At this juncture, it is not necessary to go into evidence because it requires some appreciation on that evidence which can only be done after both the parties are allowed to lead evidence in the case. It is very difficult at this stage to straightway come to a conclusion that there is no prima facie case to take the cognizance of offence. It may happen that if the parties are allowed to lead their evidence, then the accused may get all possible defence. It may be that when trial will begin, he may give an application under Sec. 258 of Cr.P.C to stop the proceedings, provided he satisfies the court, then the court may stop the proceeding, and therefore, at this juncture, it is very difficult to come to a conclusion that there is no prima facie case to do so. In support of his arguments, Shri A.J. Patel cited the following authorities
(1) STATE OF GUJARAT vs. DR. MALTIBEN VALJIBHAI SHAH, reported in 1993 (2) G.L.R. 1600. This case was decided after the full trial and in that case, this Court considered the evidence led by the prosecution in the full trial court, and then this Court has explained as to what is meant by "criminal rashness", "criminal negligence" and "culpable rashness". Looking to the facts and circumstances of that case, this authority is not applicable to the facts and circumstances of the present case at this stage, because, in this case, the learned Magistrate has only taken the cognizance against the accused. The trial is yet to begin.
(2) Dr.(Mrs) SUDHABEN S. UDAR VS VANARAJBHAI RATANBHAI JAISHWAL & ANR. 1990(1) CRIME 274. Looking to the facts and circumstances in a cited case by Shri A.J. Patel, this Court ordered to quash the process issued against the accused. At the same time, a direction was given to the trial Magistrate to hold an inquiry in the case under Sec. 202 of Cr.P.C. and after conducting such inquiry and recording evidence as he may think necessary, he was authorised to pass appropriate order, after considering evidence, as to whether there is a sufficient ground to proceed.

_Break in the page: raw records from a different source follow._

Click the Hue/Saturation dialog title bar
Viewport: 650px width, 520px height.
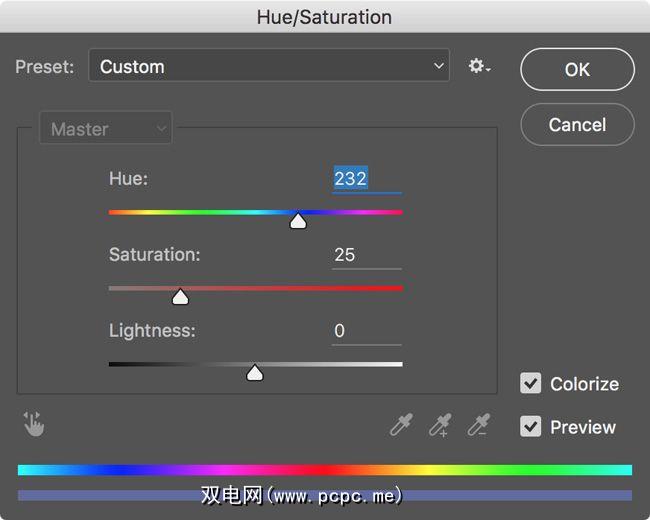[324, 17]
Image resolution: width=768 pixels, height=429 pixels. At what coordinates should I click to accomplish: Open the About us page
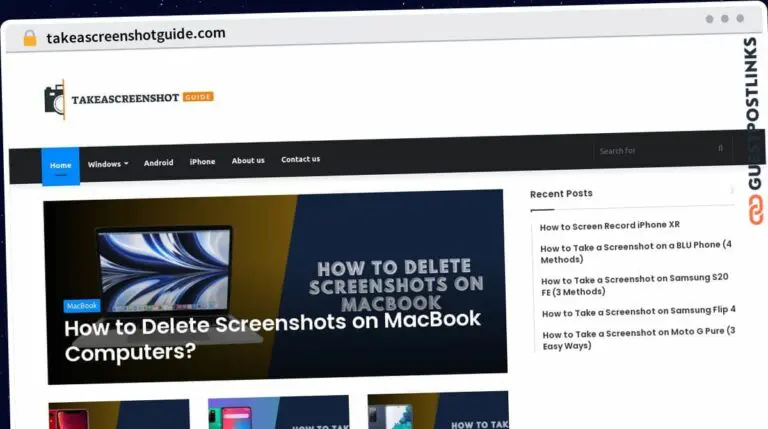click(x=248, y=160)
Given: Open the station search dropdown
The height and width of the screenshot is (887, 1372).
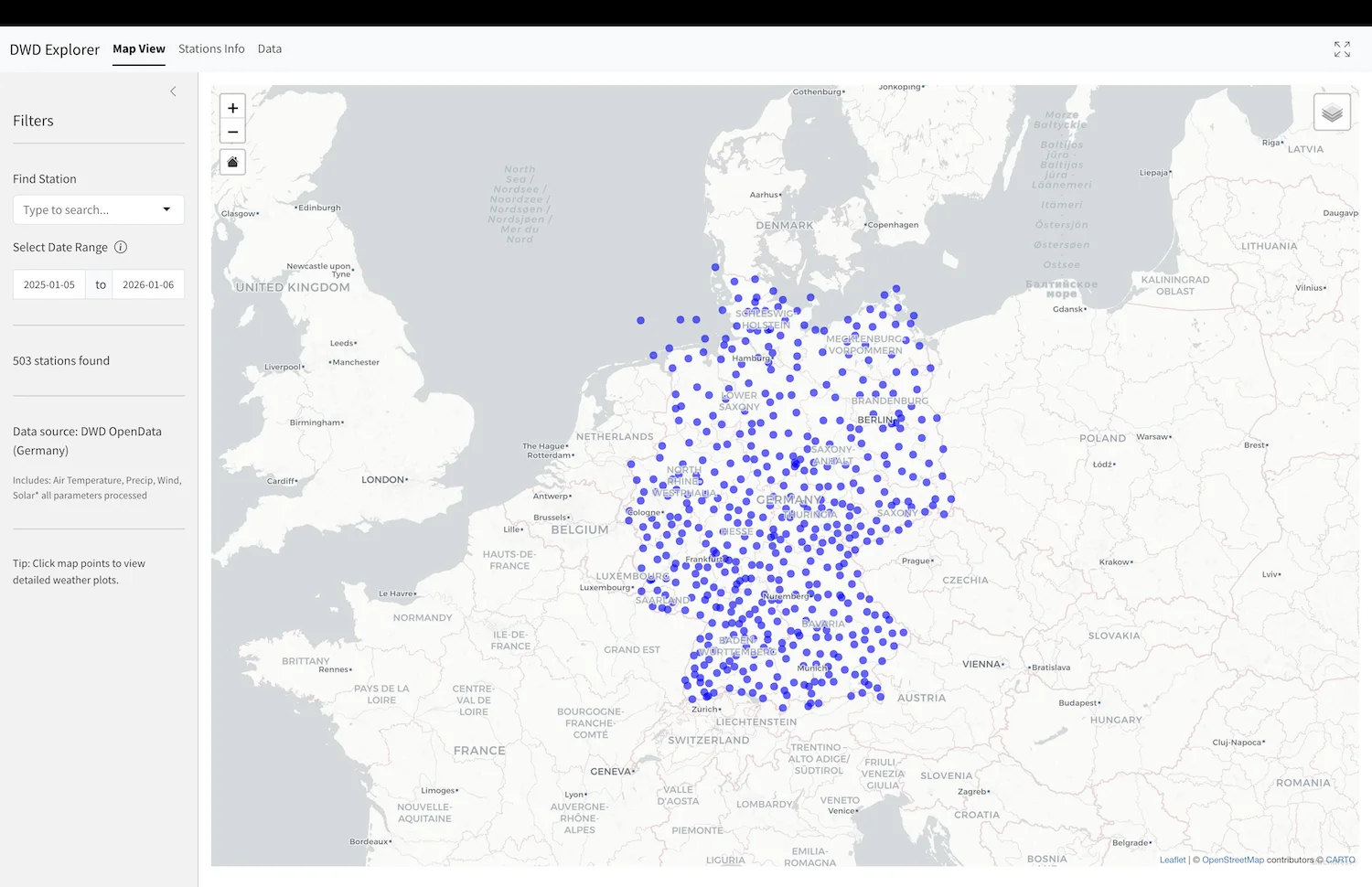Looking at the screenshot, I should (x=166, y=209).
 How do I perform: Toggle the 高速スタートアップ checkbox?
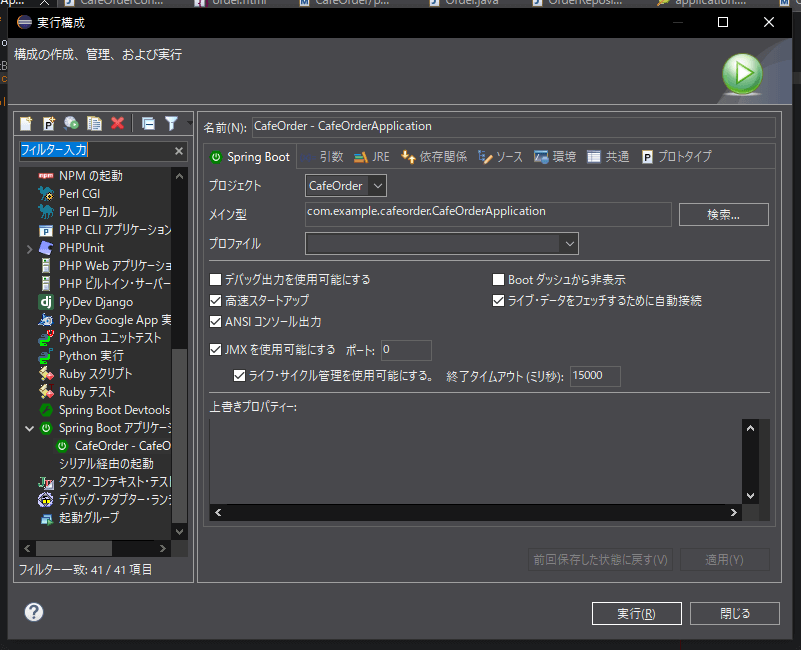[216, 300]
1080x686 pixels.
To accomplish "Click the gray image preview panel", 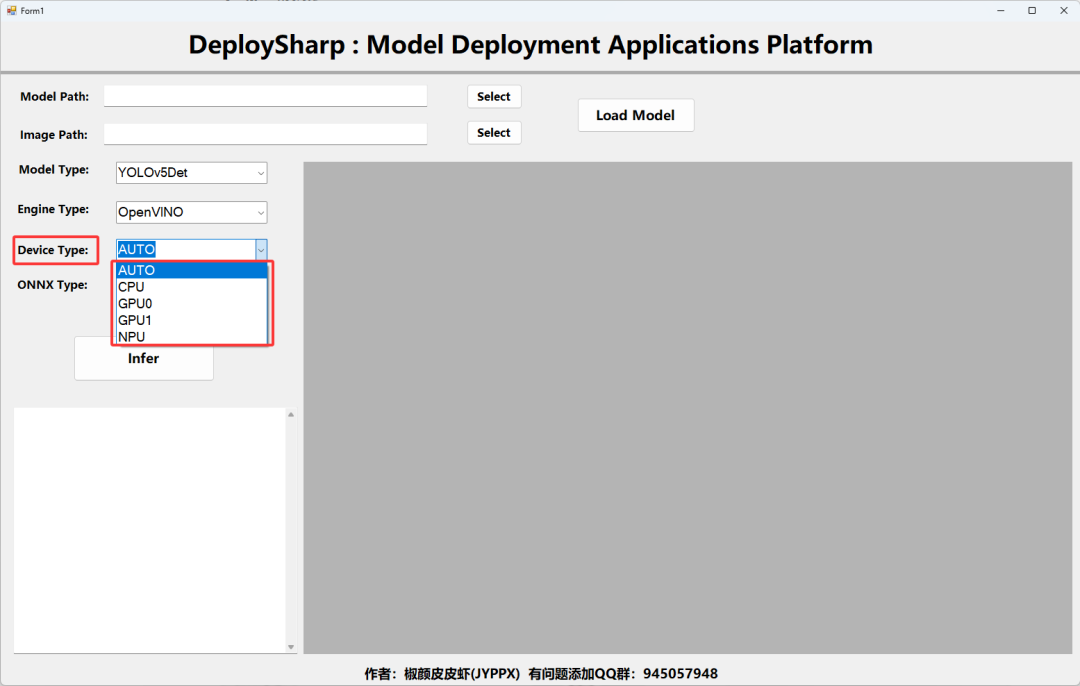I will 687,408.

Thus looking to the facts and circumstances of the cited case, this Court did not find that there was a prima facie case for taking the cognizance, and therefore, the Magistrate was ordered to conduct Inquiry u/s. 202 Cr.P.C. Each case is to be decided on its own facts and circumstances. No straight jacket formula can be adopted by any court that in a particular case, no cognizance can be taken, and therefore, this authority is not helpful to revision petitioner at this stage.
10. The order which is challenged in this Criminal Revision Application is passed by the learned Magistrate within the bounds of his jurisdiction. He can take the cognizance for an offence against the accused. On reading the papers, it may happen that what conclusion arrived at by the learned Magistrate is not liked by the accused, but that does not mean that there is no prima facie case to proceed. In this case, after all judicial discretion is exercised by the learned Magistrate. He has assigned the reasons also. He read the papers and then he has come to the conclusion for issuance of process, and therefore, in no case, it can be said that this order is illegal, incorrect or perverse.
11. In view of what is discussed hereinabove, this Criminal Revision Application is devoid of merits and it is required to be dismissed, and accordingly it is dismissed. Rule is discharged.
12. As this case is very old one, the learned Magistrate is directed to dispose of the case which he has registered as Criminal Case No. 572 of 1989 (registered on 3/3/1989) pursuant to his order dt. 23/2/1989, within six months from the date of receipt of this order. He is directed to send compliance report to this Court on case being disposed of by him in accordance with law. During the course of the trial, if accused submits an application under Sec. 258 of Cr.P.C., the learned Magistrate may dispose of that application in accordance with law, considering all materials available before him by affording full opportunity to all concerned including complainant.